Texte à étudier

★ ★ ★ ★ ★ ★ ★

Deprez
- Frankenstein
Casterman
- 2003
Décidément, le mythe crée par Mary Shelley il y a près de 150 ans continue encore et toujours à
alimenter l'imaginaire contemporain et à refléter en
lui une humanité en proie au doute et au questionnement
moral.
Tout
comme le fameux Dr
Jekyll et Mr Hyde magistralement adapté l'an
dernier par Mattotti
et Kramsky (voir autre chronique de ce mois), Frankenstein ausculte la part sombre de la psyché humaine via le thème
de la monstruosité et de la déchéance.
Denis Deprez
cerne ce noyau noir en débarrassant son Frankenstein
de tout le bric-à-brac scientifique et technologique
mis en place par Shelley,
pour se centrer exclusivement sur l'humain et son reflet
monstrueux, ni vivant, ni mort, hors limites.
L'adaptation de la scène célèbre de la création de
la créature est à cet égard très parlante.
Dans la première partie du récit, Deprez adopte le point de vue du Baron Frankenstein dans un style
graphique qui n'est pas sans évoquer celui du grand maître
Breccia, également féru d'adaptations de classiques de la littérature
populaire de genre (voir chronique de ce mois de l'album
Cauchemars).
Tout comme Breccia,
Deprez trouve une force expressive hallucinante avec une sobriété
exemplaire remarquablement mise en valeur par un travail
des couleurs très inventif. Pas un gramme de gras,
directement à l'os, aux antipodes d'une vision outrée
à l'hollywoodienne.

★ ★ ★ ★ ★ ★ ★

Informations affichées
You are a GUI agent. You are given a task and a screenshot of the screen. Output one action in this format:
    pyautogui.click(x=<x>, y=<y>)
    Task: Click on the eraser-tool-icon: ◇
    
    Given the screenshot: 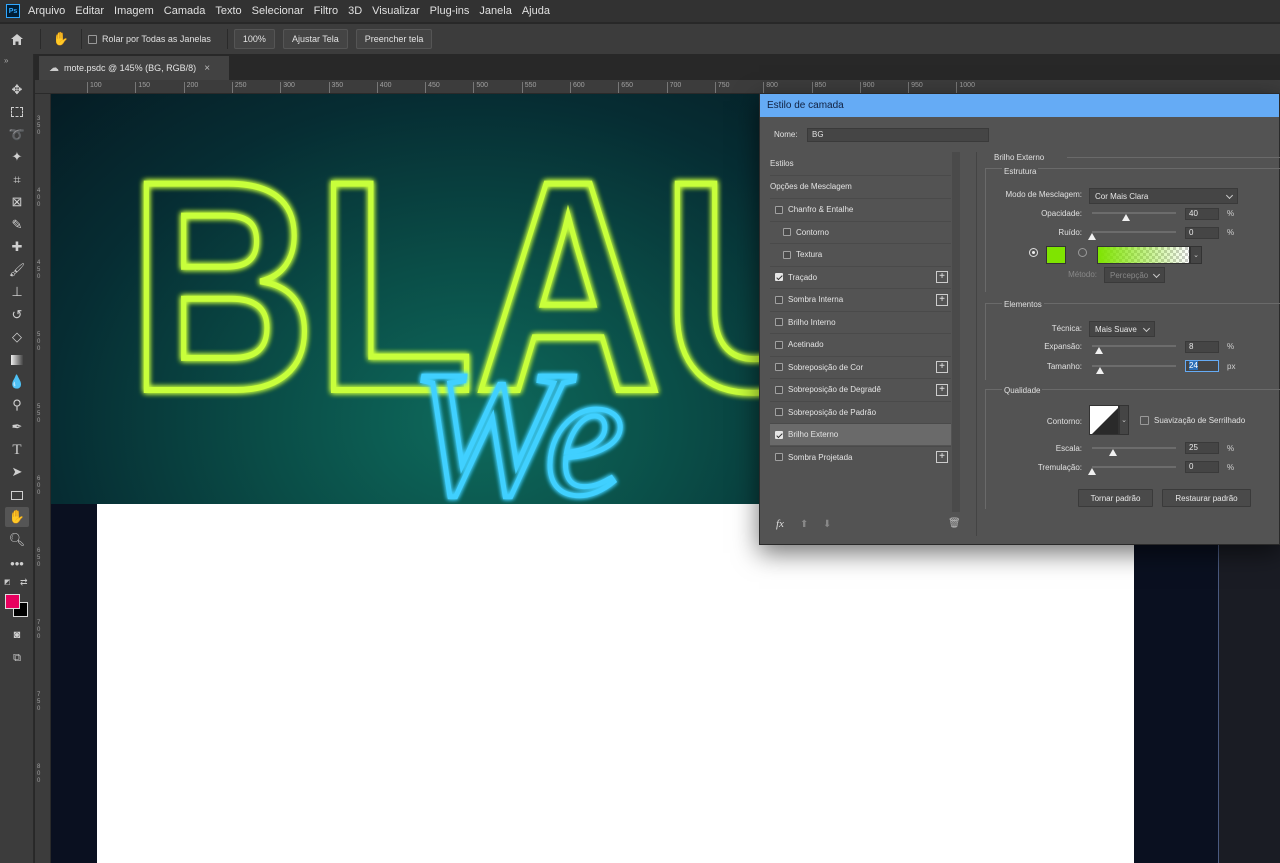 What is the action you would take?
    pyautogui.click(x=17, y=337)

★ ★ ★ ★ ★ ★ ★

D'après le texte à étudier, de quoi Deprez débarrasse-t-il son Frankenstein ? Les items n'ont aucun lien avec le texte à étudier.

De tout le bric-à-brac scientifique et technologique mis en place par Shelley.